Replies to this message:
 Message 102 by mindspawn, posted 12-11-2013 4:22 AM RAZD has replied

  
RAZD
Member (Idle past 1658 days)
Posts: 20714
From: the other end of the sidewalk
Joined: 03-14-2004


(1)
Message 95 of 119 (713151)
12-10-2013 10:00 AM
Reply to: Message 92 by mindspawn
12-09-2013 5:51 AM


Re: SUMMARY reply 2b - dendrochronology pt 2
B) Carbon dating the OLDEST bristlecone pines: the vast ages of the oldest of these white mountain trees are limited to a few very elevated White Mountain locations. I believe it is a contradiction that the oldest living Bristlecone Pine trees are in the harshest bristlecone pine locations of the White Mountains. ...
Curiously what you choose to believe has little measurable effect on reality.

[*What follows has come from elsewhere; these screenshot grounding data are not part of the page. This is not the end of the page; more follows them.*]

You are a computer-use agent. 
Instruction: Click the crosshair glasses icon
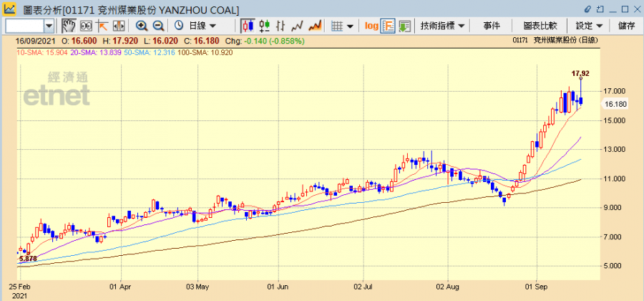[85, 25]
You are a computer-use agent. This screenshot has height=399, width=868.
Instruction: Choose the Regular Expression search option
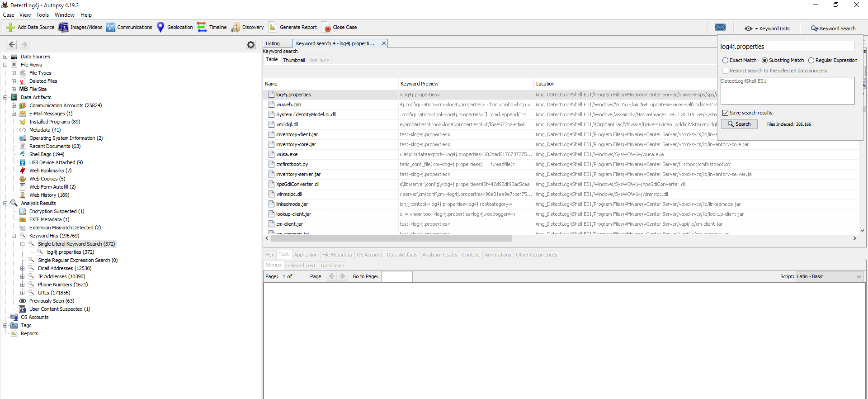pos(811,60)
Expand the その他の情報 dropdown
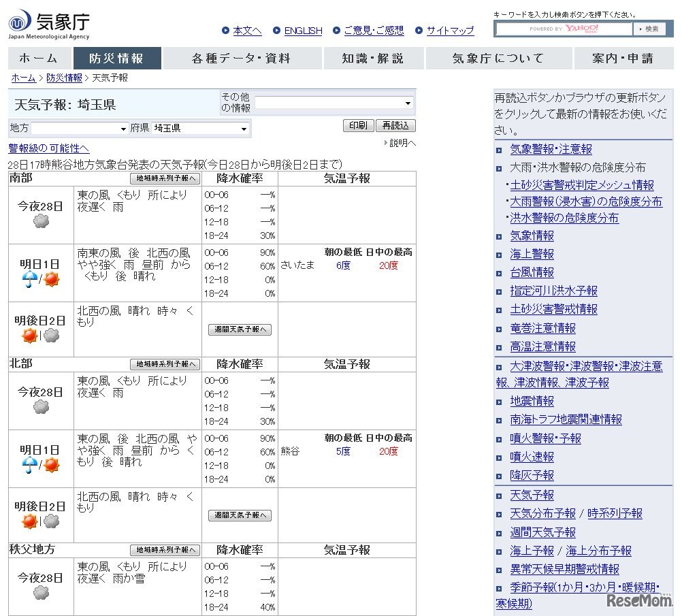682x616 pixels. [331, 102]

... As per your quote in Message 90, Libby [1963] detected a discrepancy between radiocarbon age and tree ring age only in the OLDEST of these white Mountain trees. Your whole argument and your evidence presented does not specifically focus on the oldest of these trees, and these are the ones which show radiocarbon discrepancies as per Libby [1963]

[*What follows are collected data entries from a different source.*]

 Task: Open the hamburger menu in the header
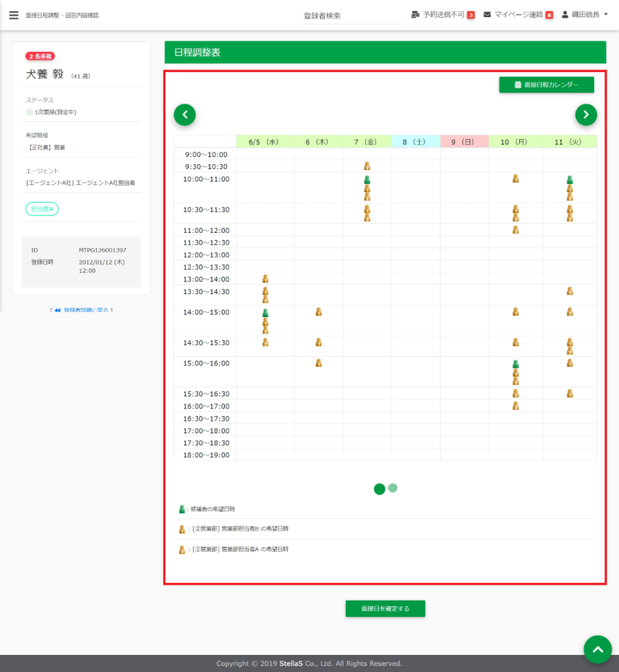(x=14, y=15)
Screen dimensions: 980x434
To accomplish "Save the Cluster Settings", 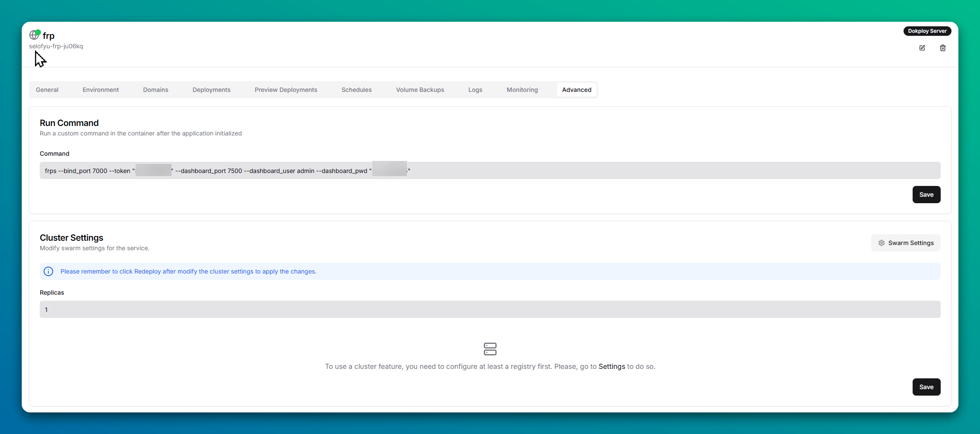I will tap(926, 387).
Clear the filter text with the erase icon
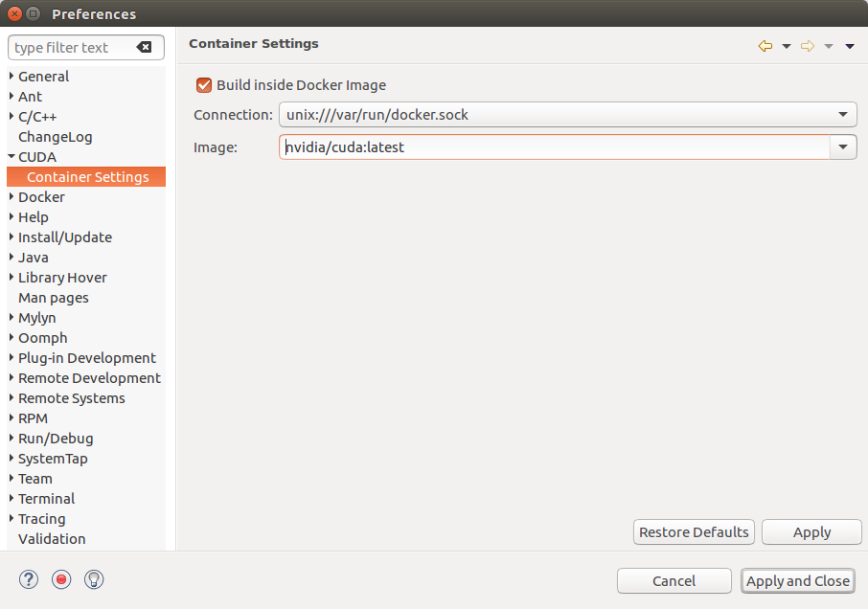This screenshot has width=868, height=609. coord(146,47)
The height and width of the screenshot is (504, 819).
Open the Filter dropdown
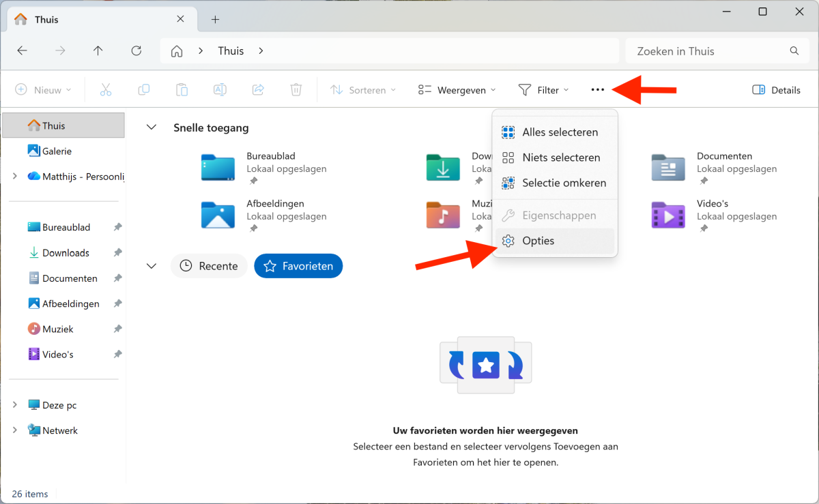(543, 90)
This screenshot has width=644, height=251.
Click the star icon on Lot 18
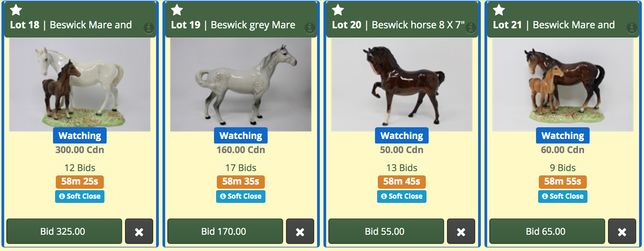(x=16, y=10)
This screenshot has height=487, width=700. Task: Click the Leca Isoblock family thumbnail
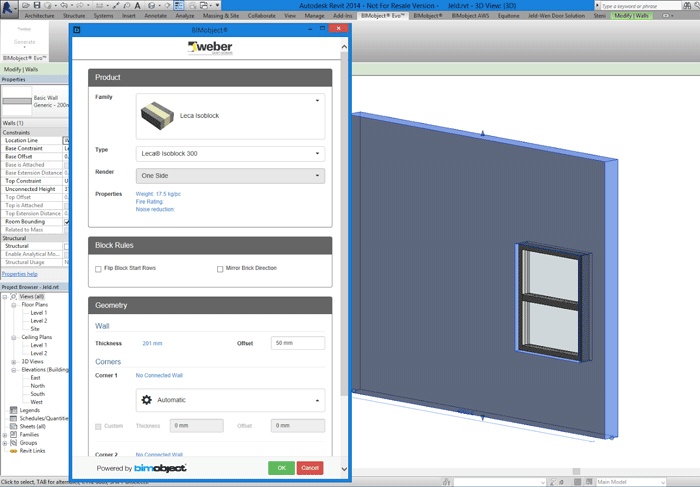coord(155,115)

Curiously ALL dating of annual ages show a discrepancy between measured calendar age and measure & calculated based on assuming steady 14C/12C in the atmosphere at 1950 levels.

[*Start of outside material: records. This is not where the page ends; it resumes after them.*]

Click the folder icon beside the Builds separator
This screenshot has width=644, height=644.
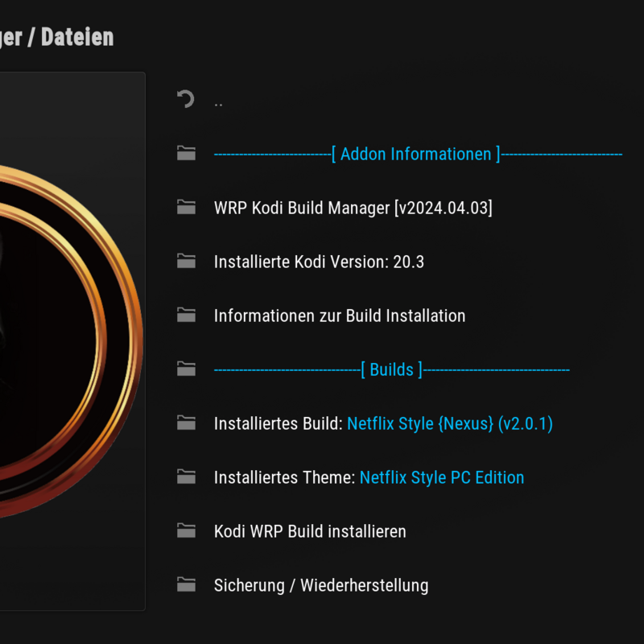[x=185, y=369]
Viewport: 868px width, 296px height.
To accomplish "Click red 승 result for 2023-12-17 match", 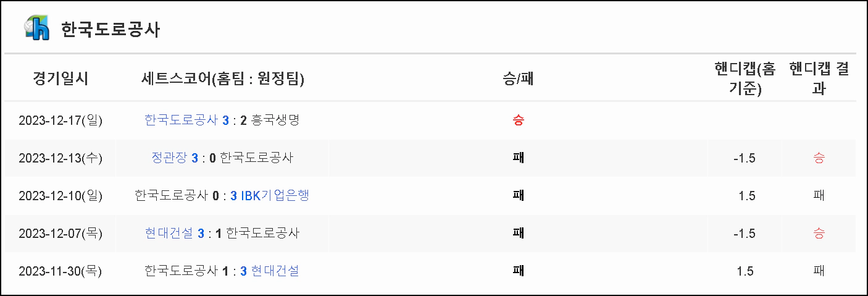I will tap(518, 121).
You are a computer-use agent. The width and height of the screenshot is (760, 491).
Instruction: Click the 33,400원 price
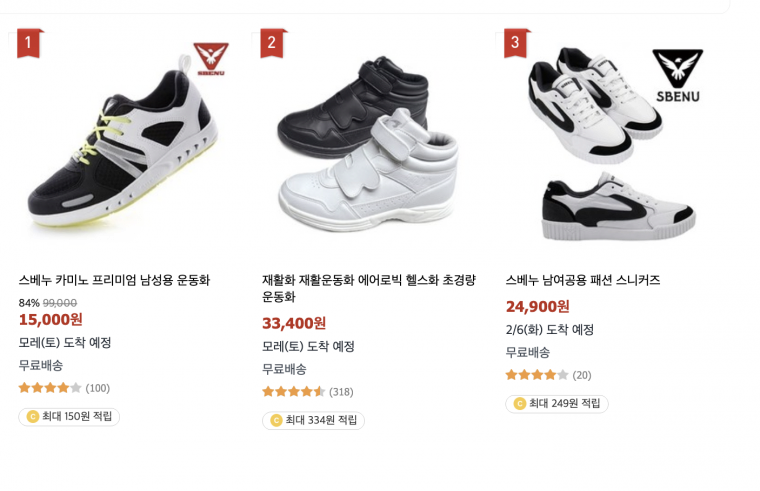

Amazingly they ALL show the same discrepancy at the same calendar ages when these correlations are compared, an astounding coincidence if due to random, error prone measurements ...
Incredibly this near absolute consilience in the mis-match between carbon-14 'age' calculations and actual calendar age is a strong indicator that some other variable in involved that has not been accounted for in the calculated age ... it is a simple formula ...
(14C/12C in a sample today) = (14C/12C in the sample when formed)x(1/2)^(age/half-life)
Just solve for age because we can measure the (14C/12C in a sample today) with high precision and accuracy, we know the half-life of 14C from numerous laboratory studies, and we know the 14C/12C in the sample when formed ... oh, wait ...
... we actually know that the amount of 14C/12C in the atmosphere changes due to earth's magnetic field, solar sun cycles, and changes in the balance of carbon between the atmosphere and the ocean and with plants.
Could it be that this is the cause of the discrepancy between radiocarbon 'age' and calendar age?
We can check against 10Be levels, which are formed in a similar manner as 14C ... and surprise we find a very similar pattern ... a pattern consistent with the pattern for 14C for much of the record, the solar/magnetic part (not the ocean\plant part).
Quote from your Message 90:
"Intraannual rings. The basic premises underlying tree ring dating of bristlecone pine are that each growth ring represents wood formed during a single calendar year and that no more than one ring is formed in any year. Some authorities have questioned the annual character of the growth ring in this species. For example, in referring to White Mountain bristlecone pines, Mirov [1967] writes that 'Apparently a semblance annual rings is formed after every of rather infrequent cloudburst. ' Libby [1963] also suggested that the discrepancy between radiocarbon and tree ring ages of the oldest dendrochronologically dated bristlecone pine samples then available (about 3600 years old) might be explained by these trees having added more by than one ring per year. However, there are several lines of evidence showing that growth rings in bristlecone pines are true annual rings."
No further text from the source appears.